- **Work to be completed**: Please copy out every line of the data word for word.

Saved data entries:
==*==

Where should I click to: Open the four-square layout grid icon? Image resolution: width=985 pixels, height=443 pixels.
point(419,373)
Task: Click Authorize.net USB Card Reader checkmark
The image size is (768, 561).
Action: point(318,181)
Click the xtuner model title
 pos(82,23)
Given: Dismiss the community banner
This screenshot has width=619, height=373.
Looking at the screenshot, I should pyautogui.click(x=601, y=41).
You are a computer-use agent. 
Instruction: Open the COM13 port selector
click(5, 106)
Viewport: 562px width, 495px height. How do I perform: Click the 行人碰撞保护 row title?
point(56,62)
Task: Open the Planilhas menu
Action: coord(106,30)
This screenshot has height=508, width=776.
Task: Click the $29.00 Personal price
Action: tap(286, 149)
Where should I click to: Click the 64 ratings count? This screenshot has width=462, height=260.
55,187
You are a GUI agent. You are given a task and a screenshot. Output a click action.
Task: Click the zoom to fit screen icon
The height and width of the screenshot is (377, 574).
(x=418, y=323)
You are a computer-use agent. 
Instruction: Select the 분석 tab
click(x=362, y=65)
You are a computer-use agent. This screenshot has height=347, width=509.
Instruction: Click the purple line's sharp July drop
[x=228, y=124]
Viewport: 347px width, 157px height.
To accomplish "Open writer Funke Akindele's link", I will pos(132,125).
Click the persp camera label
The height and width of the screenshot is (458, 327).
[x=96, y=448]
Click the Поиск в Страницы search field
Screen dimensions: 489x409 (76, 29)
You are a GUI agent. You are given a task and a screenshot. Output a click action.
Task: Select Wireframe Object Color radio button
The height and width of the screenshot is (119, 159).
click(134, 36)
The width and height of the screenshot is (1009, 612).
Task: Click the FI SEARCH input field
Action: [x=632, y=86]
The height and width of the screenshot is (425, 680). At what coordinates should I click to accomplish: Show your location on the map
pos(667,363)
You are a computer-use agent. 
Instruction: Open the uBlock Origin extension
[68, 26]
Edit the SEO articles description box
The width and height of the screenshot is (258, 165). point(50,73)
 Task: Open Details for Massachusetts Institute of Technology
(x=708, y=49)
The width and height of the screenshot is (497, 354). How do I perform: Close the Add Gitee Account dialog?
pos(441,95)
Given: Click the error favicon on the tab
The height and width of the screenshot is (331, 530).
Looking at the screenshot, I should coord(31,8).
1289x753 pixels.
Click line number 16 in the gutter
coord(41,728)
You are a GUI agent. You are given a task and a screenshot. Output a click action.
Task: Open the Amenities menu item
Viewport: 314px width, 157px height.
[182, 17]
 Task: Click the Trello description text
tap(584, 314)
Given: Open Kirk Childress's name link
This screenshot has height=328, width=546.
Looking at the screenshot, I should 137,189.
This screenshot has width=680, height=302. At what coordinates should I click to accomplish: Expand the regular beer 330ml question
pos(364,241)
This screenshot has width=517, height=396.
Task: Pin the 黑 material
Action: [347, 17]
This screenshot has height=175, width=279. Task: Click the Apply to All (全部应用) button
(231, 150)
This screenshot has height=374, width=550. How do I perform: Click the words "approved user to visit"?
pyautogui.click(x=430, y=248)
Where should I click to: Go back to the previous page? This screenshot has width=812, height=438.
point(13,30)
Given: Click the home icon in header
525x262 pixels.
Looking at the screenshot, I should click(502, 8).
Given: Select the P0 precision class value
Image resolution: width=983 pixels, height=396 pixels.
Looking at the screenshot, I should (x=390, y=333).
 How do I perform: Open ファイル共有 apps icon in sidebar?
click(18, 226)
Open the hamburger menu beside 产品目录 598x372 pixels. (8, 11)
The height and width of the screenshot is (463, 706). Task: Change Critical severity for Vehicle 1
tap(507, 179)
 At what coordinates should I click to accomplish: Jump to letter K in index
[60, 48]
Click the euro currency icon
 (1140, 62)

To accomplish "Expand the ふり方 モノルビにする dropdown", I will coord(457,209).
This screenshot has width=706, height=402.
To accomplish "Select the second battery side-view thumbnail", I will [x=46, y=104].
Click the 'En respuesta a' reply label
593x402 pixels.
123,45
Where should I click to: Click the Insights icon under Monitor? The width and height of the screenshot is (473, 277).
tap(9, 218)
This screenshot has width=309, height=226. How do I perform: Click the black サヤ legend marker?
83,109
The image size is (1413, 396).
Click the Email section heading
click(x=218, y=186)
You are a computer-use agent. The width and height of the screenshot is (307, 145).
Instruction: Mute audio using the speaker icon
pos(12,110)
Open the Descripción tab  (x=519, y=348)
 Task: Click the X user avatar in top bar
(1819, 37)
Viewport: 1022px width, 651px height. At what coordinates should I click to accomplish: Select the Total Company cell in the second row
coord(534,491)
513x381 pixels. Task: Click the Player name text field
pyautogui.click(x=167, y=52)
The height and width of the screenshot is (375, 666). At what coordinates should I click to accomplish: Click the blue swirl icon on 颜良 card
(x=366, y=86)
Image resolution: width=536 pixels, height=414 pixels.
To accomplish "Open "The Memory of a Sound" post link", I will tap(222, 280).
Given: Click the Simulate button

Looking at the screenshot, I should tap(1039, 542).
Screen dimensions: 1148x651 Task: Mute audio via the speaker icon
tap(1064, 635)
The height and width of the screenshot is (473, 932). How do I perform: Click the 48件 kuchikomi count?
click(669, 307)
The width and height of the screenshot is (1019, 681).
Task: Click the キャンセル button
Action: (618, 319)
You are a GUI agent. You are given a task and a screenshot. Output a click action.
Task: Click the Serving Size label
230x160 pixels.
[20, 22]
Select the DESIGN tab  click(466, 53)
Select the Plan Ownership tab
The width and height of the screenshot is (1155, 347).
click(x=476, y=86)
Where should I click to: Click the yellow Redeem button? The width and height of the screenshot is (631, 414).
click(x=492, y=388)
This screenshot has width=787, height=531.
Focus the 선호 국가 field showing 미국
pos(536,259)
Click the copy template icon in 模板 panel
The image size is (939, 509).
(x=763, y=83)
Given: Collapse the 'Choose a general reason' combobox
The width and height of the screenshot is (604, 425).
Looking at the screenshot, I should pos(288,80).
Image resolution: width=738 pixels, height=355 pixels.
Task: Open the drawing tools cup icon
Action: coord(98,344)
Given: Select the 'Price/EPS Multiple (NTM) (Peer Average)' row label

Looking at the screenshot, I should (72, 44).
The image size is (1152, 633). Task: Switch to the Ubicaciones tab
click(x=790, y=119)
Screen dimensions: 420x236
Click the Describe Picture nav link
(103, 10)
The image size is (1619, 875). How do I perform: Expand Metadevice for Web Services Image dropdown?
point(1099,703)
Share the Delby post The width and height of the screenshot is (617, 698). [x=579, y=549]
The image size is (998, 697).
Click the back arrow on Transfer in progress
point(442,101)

==*==

- **Answer to this exercise**:
Where should I click to: Open the four-square layout grid icon? Image resolution: width=985 pixels, height=443 pixels.
point(419,373)
Task: Click Authorize.net USB Card Reader checkmark
The image size is (768, 561).
Action: point(318,181)
Click the xtuner model title
 pos(82,23)
Given: Dismiss the community banner
This screenshot has width=619, height=373.
Looking at the screenshot, I should pyautogui.click(x=601, y=41).
You are a computer-use agent. 
Instruction: Open the COM13 port selector
click(5, 106)
Viewport: 562px width, 495px height. How do I perform: Click the 行人碰撞保护 row title?
point(56,62)
Task: Open the Planilhas menu
Action: coord(106,30)
This screenshot has height=508, width=776.
Task: Click the $29.00 Personal price
Action: tap(286, 149)
Where should I click to: Click the 64 ratings count? This screenshot has width=462, height=260.
55,187
You are a GUI agent. You are given a task and a screenshot. Output a click action.
Task: Click the zoom to fit screen icon
The height and width of the screenshot is (377, 574).
(x=418, y=323)
You are a computer-use agent. 
Instruction: Select the 분석 tab
click(x=362, y=65)
You are a computer-use agent. This screenshot has height=347, width=509.
Instruction: Click the purple line's sharp July drop
[x=228, y=124]
Viewport: 347px width, 157px height.
To accomplish "Open writer Funke Akindele's link", I will pos(132,125).
Click the persp camera label
The height and width of the screenshot is (458, 327).
[x=96, y=448]
Click the Поиск в Страницы search field
Screen dimensions: 489x409 (76, 29)
You are a GUI agent. You are given a task and a screenshot. Output a click action.
Task: Select Wireframe Object Color radio button
The height and width of the screenshot is (119, 159).
click(134, 36)
The width and height of the screenshot is (1009, 612).
Task: Click the FI SEARCH input field
Action: [x=632, y=86]
The height and width of the screenshot is (425, 680). At what coordinates should I click to accomplish: Show your location on the map
pos(667,363)
You are a computer-use agent. 
Instruction: Open the uBlock Origin extension
[68, 26]
Edit the SEO articles description box
The width and height of the screenshot is (258, 165). point(50,73)
 Task: Open Details for Massachusetts Institute of Technology
(x=708, y=49)
The width and height of the screenshot is (497, 354). How do I perform: Close the Add Gitee Account dialog?
pos(441,95)
Given: Click the error favicon on the tab
The height and width of the screenshot is (331, 530).
Looking at the screenshot, I should coord(31,8).
1289x753 pixels.
Click line number 16 in the gutter
coord(41,728)
You are a GUI agent. You are given a task and a screenshot. Output a click action.
Task: Open the Amenities menu item
Viewport: 314px width, 157px height.
[182, 17]
 Task: Click the Trello description text
tap(584, 314)
Given: Open Kirk Childress's name link
This screenshot has height=328, width=546.
Looking at the screenshot, I should 137,189.
This screenshot has width=680, height=302. At what coordinates should I click to accomplish: Expand the regular beer 330ml question
pos(364,241)
This screenshot has width=517, height=396.
Task: Pin the 黑 material
Action: [347, 17]
This screenshot has height=175, width=279. Task: Click the Apply to All (全部应用) button
(231, 150)
This screenshot has height=374, width=550. How do I perform: Click the words "approved user to visit"?
pyautogui.click(x=430, y=248)
Where should I click to: Go back to the previous page? This screenshot has width=812, height=438.
point(13,30)
Given: Click the home icon in header
525x262 pixels.
Looking at the screenshot, I should click(502, 8).
Given: Select the P0 precision class value
Image resolution: width=983 pixels, height=396 pixels.
Looking at the screenshot, I should (x=390, y=333).
 How do I perform: Open ファイル共有 apps icon in sidebar?
click(18, 226)
Open the hamburger menu beside 产品目录 598x372 pixels. (8, 11)
The height and width of the screenshot is (463, 706). Task: Change Critical severity for Vehicle 1
tap(507, 179)
 At what coordinates should I click to accomplish: Jump to letter K in index
[60, 48]
Click the euro currency icon
 (1140, 62)

To accomplish "Expand the ふり方 モノルビにする dropdown", I will coord(457,209).
This screenshot has width=706, height=402.
To accomplish "Select the second battery side-view thumbnail", I will [x=46, y=104].
Click the 'En respuesta a' reply label
593x402 pixels.
123,45
Where should I click to: Click the Insights icon under Monitor? The width and height of the screenshot is (473, 277).
tap(9, 218)
This screenshot has width=309, height=226. How do I perform: Click the black サヤ legend marker?
83,109
The image size is (1413, 396).
Click the Email section heading
click(x=218, y=186)
You are a computer-use agent. The width and height of the screenshot is (307, 145).
Instruction: Mute audio using the speaker icon
pos(12,110)
Open the Descripción tab  (x=519, y=348)
 Task: Click the X user avatar in top bar
(1819, 37)
Viewport: 1022px width, 651px height. At what coordinates should I click to accomplish: Select the Total Company cell in the second row
coord(534,491)
513x381 pixels. Task: Click the Player name text field
pyautogui.click(x=167, y=52)
The height and width of the screenshot is (375, 666). At what coordinates should I click to accomplish: Click the blue swirl icon on 颜良 card
(x=366, y=86)
Image resolution: width=536 pixels, height=414 pixels.
To accomplish "Open "The Memory of a Sound" post link", I will tap(222, 280).
Given: Click the Simulate button

Looking at the screenshot, I should tap(1039, 542).
Screen dimensions: 1148x651 Task: Mute audio via the speaker icon
tap(1064, 635)
The height and width of the screenshot is (473, 932). How do I perform: Click the 48件 kuchikomi count?
click(669, 307)
The width and height of the screenshot is (1019, 681).
Task: Click the キャンセル button
Action: (618, 319)
You are a GUI agent. You are given a task and a screenshot. Output a click action.
Task: Click the Serving Size label
230x160 pixels.
[20, 22]
Select the DESIGN tab  click(466, 53)
Select the Plan Ownership tab
The width and height of the screenshot is (1155, 347).
click(x=476, y=86)
Where should I click to: Click the yellow Redeem button? The width and height of the screenshot is (631, 414).
click(x=492, y=388)
This screenshot has width=787, height=531.
Focus the 선호 국가 field showing 미국
pos(536,259)
Click the copy template icon in 模板 panel
The image size is (939, 509).
(x=763, y=83)
Given: Collapse the 'Choose a general reason' combobox
The width and height of the screenshot is (604, 425).
Looking at the screenshot, I should pos(288,80).
Image resolution: width=738 pixels, height=355 pixels.
Task: Open the drawing tools cup icon
Action: coord(98,344)
Given: Select the 'Price/EPS Multiple (NTM) (Peer Average)' row label

Looking at the screenshot, I should (72, 44).
The image size is (1152, 633). Task: Switch to the Ubicaciones tab
click(x=790, y=119)
Screen dimensions: 420x236
Click the Describe Picture nav link
(103, 10)
The image size is (1619, 875). How do I perform: Expand Metadevice for Web Services Image dropdown?
point(1099,703)
Share the Delby post The width and height of the screenshot is (617, 698). [x=579, y=549]
The image size is (998, 697).
Click the back arrow on Transfer in progress
point(442,101)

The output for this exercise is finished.